Bilan

Le nouveau patron de Deutsche Bank veut plus

Le nouveau patron de Deutsche Bank a promis jeudi de s'attaquer aux coûts "dispendieux" et "inacceptables" de la première banque allemande.

Au jour de la publication de résultats du deuxième trimestre en forte hausse, le Britannique John Cryan, en poste depuis début juillet, a estimé que ceux-ci, aussi satisfaisants soient-ils, "ne reflétaient pas l'énorme potentiel" du groupe.

Crédits: Reuters

Le nouveau patron de Deutsche Bank a promis jeudi de s'attaquer aux coûts "dispendieux" et "inacceptables" de la première banque allemande en soumettant toutes les activités à un "examen critique", laissant présager un grand nettoyage dans ses actifs.

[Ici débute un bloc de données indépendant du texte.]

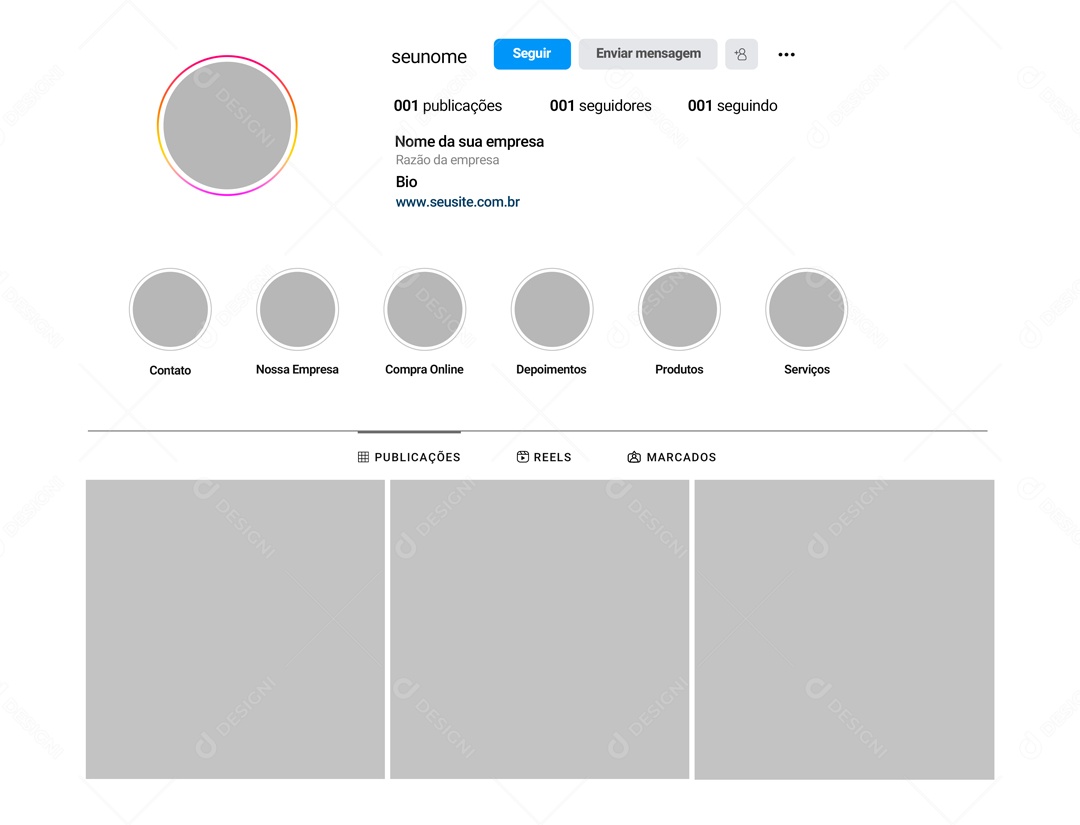Open the Serviços story highlight
This screenshot has width=1080, height=825.
tap(806, 309)
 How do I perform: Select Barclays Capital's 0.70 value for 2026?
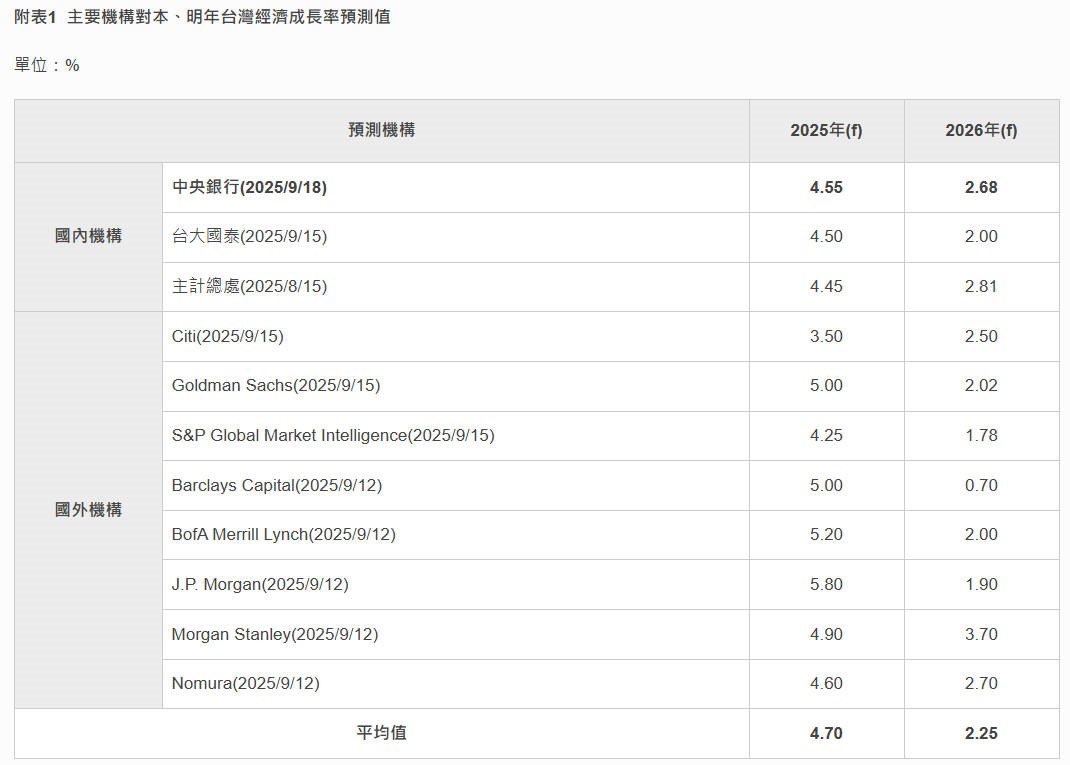click(x=981, y=486)
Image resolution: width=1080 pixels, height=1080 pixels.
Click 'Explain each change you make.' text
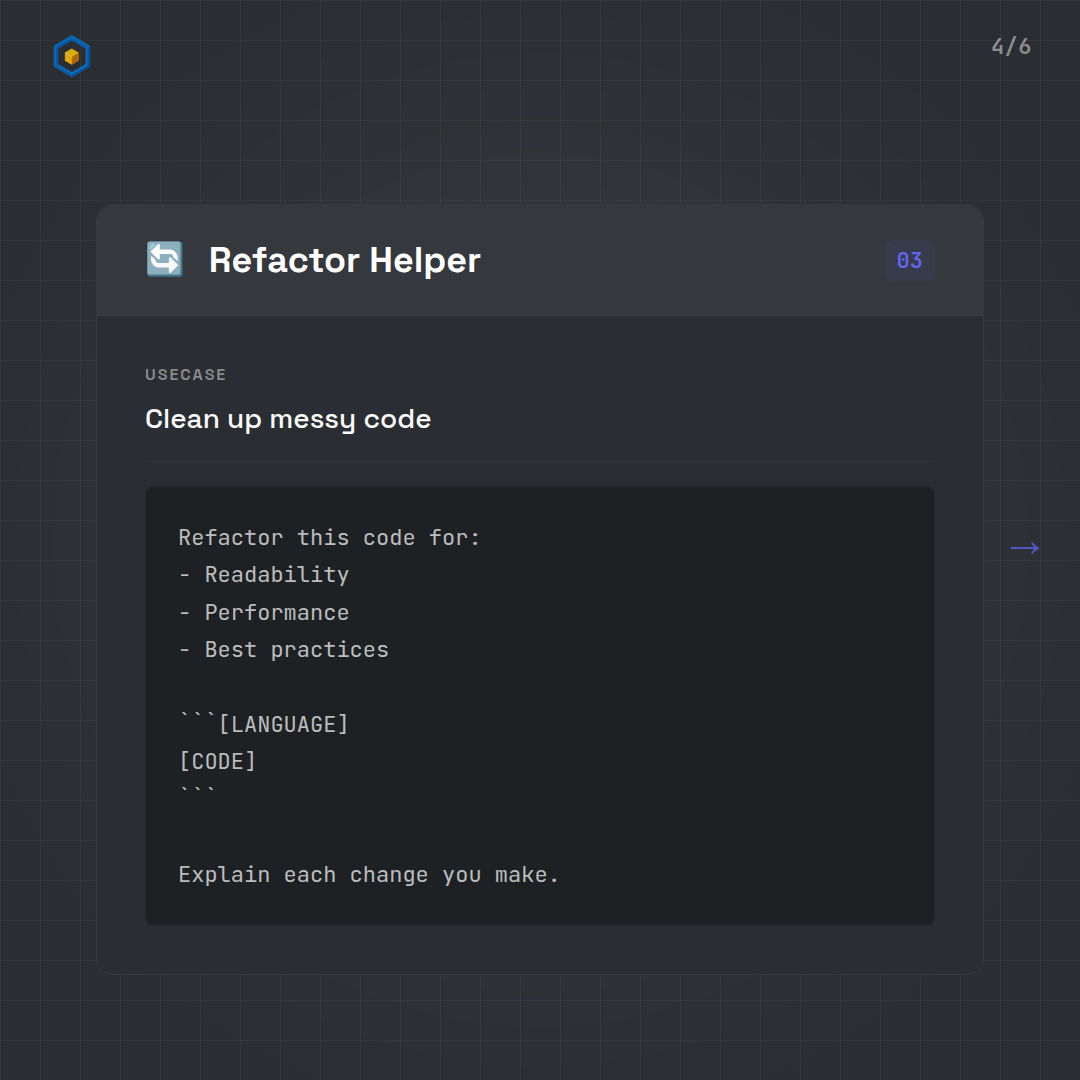pos(368,875)
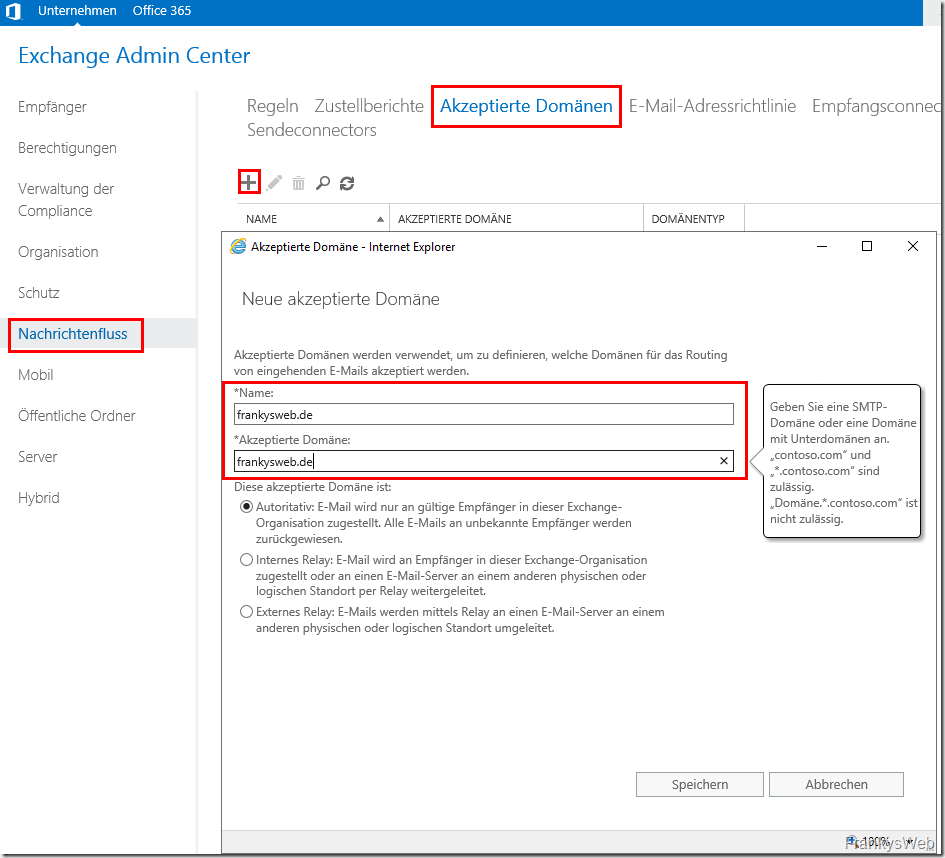
Task: Click the Office logo icon
Action: tap(13, 11)
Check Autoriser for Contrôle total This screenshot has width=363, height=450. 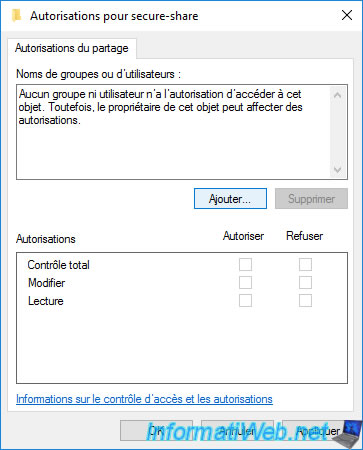click(245, 265)
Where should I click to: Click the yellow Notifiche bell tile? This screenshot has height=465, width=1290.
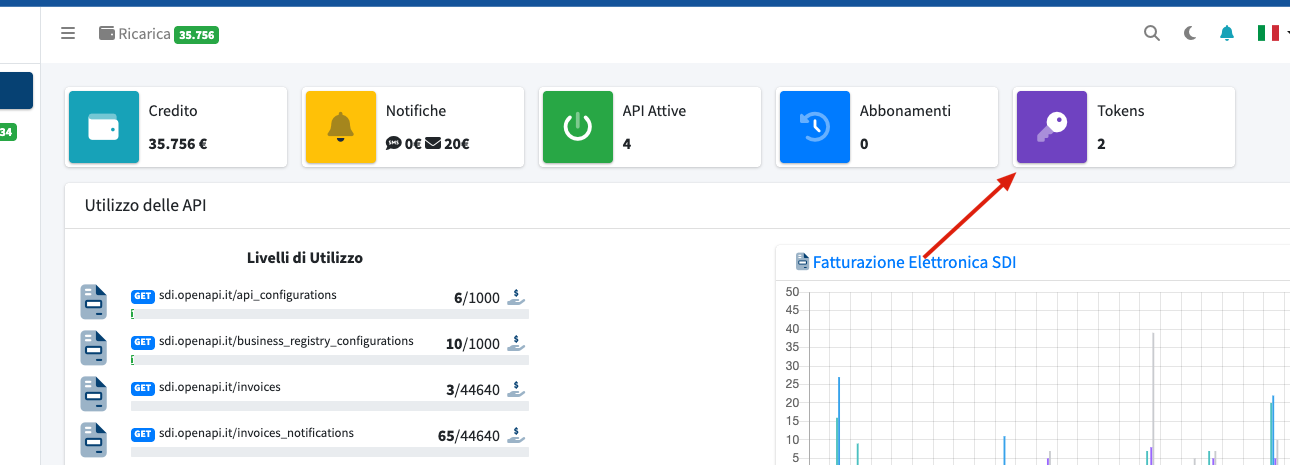coord(341,127)
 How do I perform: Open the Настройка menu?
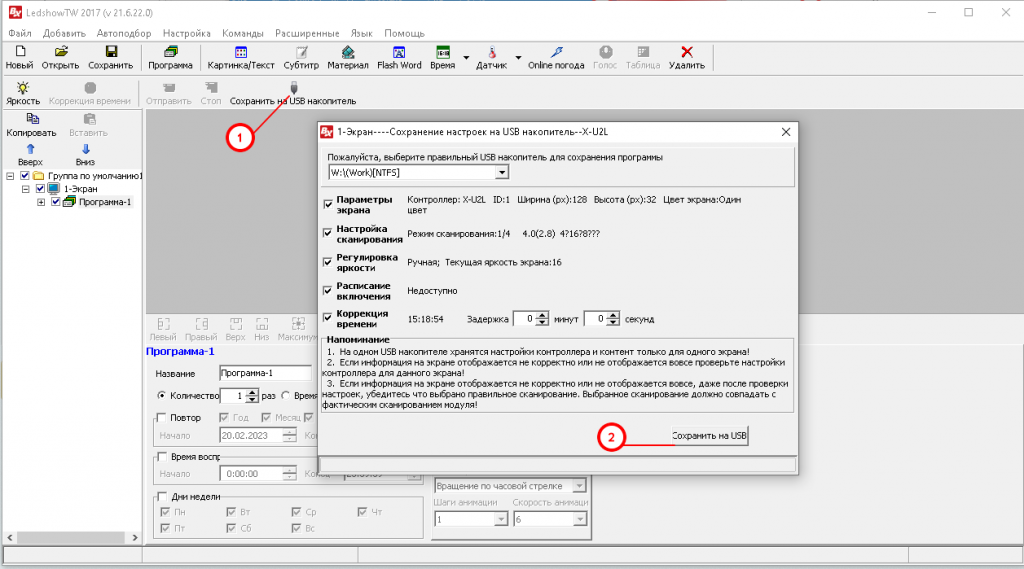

Au jour de la publication de résultats du deuxième trimestre en forte hausse - une multiplication par plus de trois sur un an du bénéfice net, à 818 mio EUR, et une hausse de 17% du chiffre d'affaires à 9,2 mrd EUR - le Britannique John Cryan, en poste depuis début juillet, a estimé que ceux-ci, aussi satisfaisants soient-ils, "ne reflétaient pas l'énorme potentiel" du groupe.

"Nous devons être plus efficaces", a-t-il plaidé dans un communiqué, "nous devons être disciplinés sur comment, où et avec qui nous faisons affaire, nous devons soumettre tous les pays, les domaines d'activité, les produits et les relations d'affaire qui ne sont pas économiquement viables à un examen critique".

Deutsche Bank n'a pas tenu ses promesses de rentabilité ces dernières années, plombée entre autres par des charges liées à une multitude de litiges juridiques.

"Nous devons réduire la complexité de notre organisation car celle-ci empêche des décisions efficaces, des prises de responsabilité claires et conduit à des coûts dispendieux", a poursuivi le nouvel homme fort.

M. Cryan, un ancien d'UBS, a été nommé début juin par le conseil de surveillance, dont il faisait partie, pour succéder à l'Indo-Britannique Anshu Jain à la tête de Deutsche Bank. Secondé pour le moment par l'Allemand Jürgen Fitschen, il sera seul aux manettes à compter du printemps 2016.

Il a déjà indiqué au début du mois vouloir garder le cap de la stratégie tout juste mise sur les rails par MM. Jain et Fitschen, qui prévoit notamment la cession de la banque Postbank, et promis des annonces plus précises à l'automne.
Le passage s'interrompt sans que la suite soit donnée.